Ram walked toward his car without a word to anyone, Aaron and Rosa giving him concerned looks.
Rosa squeezed Aaron’s hand. “Should we follow him?”
Aaron put an arm around her. “He needs time alone, Rosa.”
Ram got into his car and left the funeral home, driving down the street with angry tears in his eyes, gripping the steering wheel hard.
Through gritted teeth he asked, “Why? Why’d it have to happen to her?”
There was no one in the car to answer him, of course.
He kept driving, past shops, parking lots, restaurants, parks. Familiar places he and Lotus visited and spent time in. So much time together. Time that was enjoyed, wasted for fun, making memories.
He was about to turn the radio on when music came from the medallion.
Ram touched it fondly as it hung against his chest, caressing. Then he lifted it and kissed it, pressing it against cheek and closing his eyes, as if he could feel her in the ornate disc.
She had loved it. He would keep it forever. Keep her close forever, a treasure locked inside his heart.
Ram’s car approached an intersection.
The medallion pulsed warm in his hand.
“I love you, Lotus.”
A semi pulled out in front of him and his world faded to black.
::::::
The intersection was now the scene of an accident. A police car. Ambulance. Fire truck. Bystanders.
Aaron and Rosa stood on the sidewalk holding each other. The cops wouldn’t let them get any closer.
“Some things you can’t unsee,” one of them said as he walked back to the twisted metal of the collision.
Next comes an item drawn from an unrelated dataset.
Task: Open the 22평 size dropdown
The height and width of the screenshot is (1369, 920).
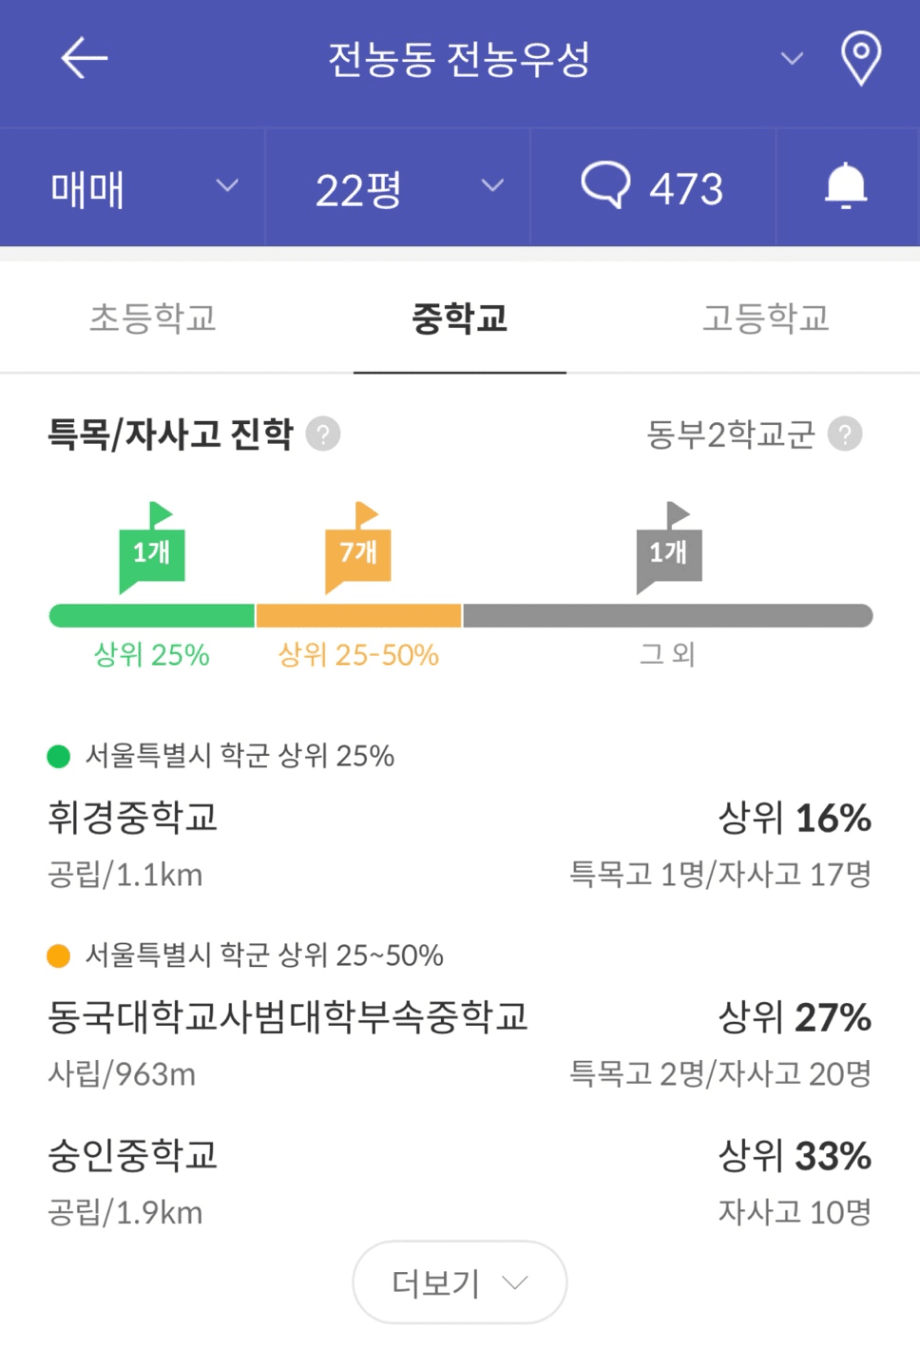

Rosa hid her face in Aaron’s chest while paramedics, firefighters, and police used the jaws of life to pry off the top of Ram’s car.
Rosa sniffed against Aaron’s chest. “Do you think he meant to do it, Aaron?”
Aaron hid things well, but he couldn’t hide his pale face and glazed eyes. “I don’t think so. That’s not him.”
::::::::::::::
Aaron and Rosa stayed at the scene all day and into the evening, long after the emergency vehicles and bystanders had gone home.
The couple sat on the curb against a light post, deflated and numb as traffic drove by. The intersection now looked normal again, as if a young life had never been lost there.
Aaron turned and looked at her. “Come on, babe. We need to go home.”
“I can’t. I feel like I’m leaving them behind.”
“You aren’t. They aren’t here anymore.”
Aaron helped Rosa to her feet and they were starting toward Aaron’s car when something shimmering caught the corner of his eye. He looked into the street and saw the medallion.
“Oh wow. Stay here.”
She obeyed, watching curiously as Aaron waited for traffic to slow. When it was safe, he trotted out into the street and retrieved the medallion.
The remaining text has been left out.